Dona a noi e al mondo intero la Tua pace.
Confesso che alcune volte mi viene voglia di sparire, tutto questo male che mi circonda, che circonda i miei figli. faccio una fatica terribile a”sentire” il suo volto. La speranza è il dono più grande che Gesù mi ha offerto, è la mia energia generativa quotidiana, le sue parole di cercare, chiedere, bussare e poi troveremo, otterremo e ci sarà aperto mi risuonano come una voce sottile quando devo aggrapparmi per non sparire, sarò un ingenuo un sognatore ma io ho bisogno di crederci e di insegnare ai mie figli di fare altrettanto non ne posso fare a meno e non so se ci riuscirò ma posso provarci, le tue parole, carissimo don Stefano, stamattina mi fanno stare in braccio alla madre celeste. Voglio imparare a memoria il salmo. Dio ti benedica
Oggi mi hanno colpito soprattutto le parole della prima lettura, del profeta Malachia.

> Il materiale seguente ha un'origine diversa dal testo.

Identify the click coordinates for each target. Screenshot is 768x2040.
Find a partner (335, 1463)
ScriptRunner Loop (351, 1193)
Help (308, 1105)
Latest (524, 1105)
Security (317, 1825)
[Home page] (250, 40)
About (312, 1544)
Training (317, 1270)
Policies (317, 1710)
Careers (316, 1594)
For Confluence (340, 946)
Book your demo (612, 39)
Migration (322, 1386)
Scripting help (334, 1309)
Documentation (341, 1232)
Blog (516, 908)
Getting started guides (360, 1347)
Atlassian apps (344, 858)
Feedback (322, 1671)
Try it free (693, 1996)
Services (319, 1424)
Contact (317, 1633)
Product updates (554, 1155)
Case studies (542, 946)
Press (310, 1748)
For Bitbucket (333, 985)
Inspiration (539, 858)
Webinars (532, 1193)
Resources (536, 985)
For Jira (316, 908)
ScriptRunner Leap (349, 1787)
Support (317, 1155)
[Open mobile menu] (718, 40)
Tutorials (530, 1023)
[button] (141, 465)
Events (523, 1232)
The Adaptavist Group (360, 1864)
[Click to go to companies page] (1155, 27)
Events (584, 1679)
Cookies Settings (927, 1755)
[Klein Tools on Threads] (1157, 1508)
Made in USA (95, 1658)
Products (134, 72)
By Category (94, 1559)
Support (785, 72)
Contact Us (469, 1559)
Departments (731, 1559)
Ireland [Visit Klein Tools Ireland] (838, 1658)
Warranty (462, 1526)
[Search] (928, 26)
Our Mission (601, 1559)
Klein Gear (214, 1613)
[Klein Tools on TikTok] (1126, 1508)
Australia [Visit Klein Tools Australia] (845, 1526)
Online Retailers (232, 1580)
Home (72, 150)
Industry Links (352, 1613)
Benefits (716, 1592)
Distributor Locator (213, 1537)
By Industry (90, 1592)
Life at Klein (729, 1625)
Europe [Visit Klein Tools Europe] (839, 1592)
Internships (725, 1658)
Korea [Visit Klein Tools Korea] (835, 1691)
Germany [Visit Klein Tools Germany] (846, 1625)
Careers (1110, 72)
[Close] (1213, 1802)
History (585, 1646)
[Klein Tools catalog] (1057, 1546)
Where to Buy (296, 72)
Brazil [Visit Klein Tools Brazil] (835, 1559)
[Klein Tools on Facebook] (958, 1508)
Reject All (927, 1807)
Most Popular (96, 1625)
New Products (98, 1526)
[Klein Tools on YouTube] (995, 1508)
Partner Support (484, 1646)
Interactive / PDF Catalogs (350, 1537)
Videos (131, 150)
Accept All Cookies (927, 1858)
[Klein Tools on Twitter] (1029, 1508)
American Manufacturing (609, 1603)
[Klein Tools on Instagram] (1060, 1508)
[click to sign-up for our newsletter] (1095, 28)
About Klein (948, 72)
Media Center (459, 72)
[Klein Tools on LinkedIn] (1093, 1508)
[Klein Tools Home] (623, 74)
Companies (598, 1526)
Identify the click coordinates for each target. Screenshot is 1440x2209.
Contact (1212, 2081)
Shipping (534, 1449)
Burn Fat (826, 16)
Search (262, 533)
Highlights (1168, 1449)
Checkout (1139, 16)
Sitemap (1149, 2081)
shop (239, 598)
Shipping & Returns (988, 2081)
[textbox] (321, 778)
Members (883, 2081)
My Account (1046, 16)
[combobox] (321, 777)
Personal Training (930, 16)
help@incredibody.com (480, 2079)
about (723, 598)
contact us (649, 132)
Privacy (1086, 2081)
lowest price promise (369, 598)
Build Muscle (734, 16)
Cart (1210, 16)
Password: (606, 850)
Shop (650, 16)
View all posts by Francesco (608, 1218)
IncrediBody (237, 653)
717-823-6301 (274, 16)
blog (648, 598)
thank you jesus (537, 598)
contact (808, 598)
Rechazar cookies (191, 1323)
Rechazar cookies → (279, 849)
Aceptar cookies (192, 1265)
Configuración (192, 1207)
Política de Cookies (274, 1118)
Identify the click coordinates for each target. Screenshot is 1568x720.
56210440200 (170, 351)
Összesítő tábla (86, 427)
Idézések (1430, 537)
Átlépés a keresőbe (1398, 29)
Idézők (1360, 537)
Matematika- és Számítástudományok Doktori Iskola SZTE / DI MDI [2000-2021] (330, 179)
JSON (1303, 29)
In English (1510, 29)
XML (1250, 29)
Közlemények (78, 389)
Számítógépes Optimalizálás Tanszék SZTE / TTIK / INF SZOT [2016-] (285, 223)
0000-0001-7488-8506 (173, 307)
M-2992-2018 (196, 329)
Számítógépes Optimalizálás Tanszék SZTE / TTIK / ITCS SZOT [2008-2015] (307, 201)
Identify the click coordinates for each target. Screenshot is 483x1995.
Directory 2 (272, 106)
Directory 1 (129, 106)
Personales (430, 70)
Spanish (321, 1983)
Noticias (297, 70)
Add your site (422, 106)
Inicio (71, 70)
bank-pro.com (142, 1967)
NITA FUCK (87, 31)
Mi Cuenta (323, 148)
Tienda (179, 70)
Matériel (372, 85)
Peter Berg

Non ho potuto non pensare al conflitto a Gaza. Abbiamo dimenticato di essere tutti figli dello stesso Padre? Il mondo si sta dividendo tra pro-Israele e pro-Palestina, ma questo non fa che inasprire i conflitti, l’oppressione dei più deboli, da una parte e dall’altra. Mentre i farisei moderni allungano le loro frange e allargano il loro ego.
Solo papa Francesco si è schierato dalla parte della pace, a favore di tutti. E lo fa con un’umiltà da cui dovremmo imparare tutti.
Gesù noi cerchiamo il tuo volto perché in te noi facciamo l’esperienza di avere un Padre che ci ama quindi in te noi possiamo consegnare la doppiezza del nostro cuore e lasciarci guarire.
Che belle (ed incisive!) sono le ultime righe del brano di Vangelo di oggi.
Hanno in sè l’ autorità del padre buono e la dolcezza del magister (magis) illuminato, quello desideroso di accompagnare il piccolo (minus) a lui affidato a svilupparsi al meglio, fortificarsi e dare frutti in abbondanza.
E non sono le sole: disseminate nei Vangeli ci sono diversi altri frammenti analoghi. Brevi grumi di parole capaci di farci intravedere una prospettiva ben più ampia. Come squarci di sereno tra le nubi fitte appena dopo il temporale, quando il sole vi si affaccia e pare quasi un miracolo.
Eppure c’è, ed è più vicino di quanto non si creda. Un po’come Dio che, di fatto, ci si fa vicino nella semplicità dell’amore più innocente, “piccolo” e meno scenografico. Quella “lieve brezza” che richiede attenzione (eccome!) per essere colta.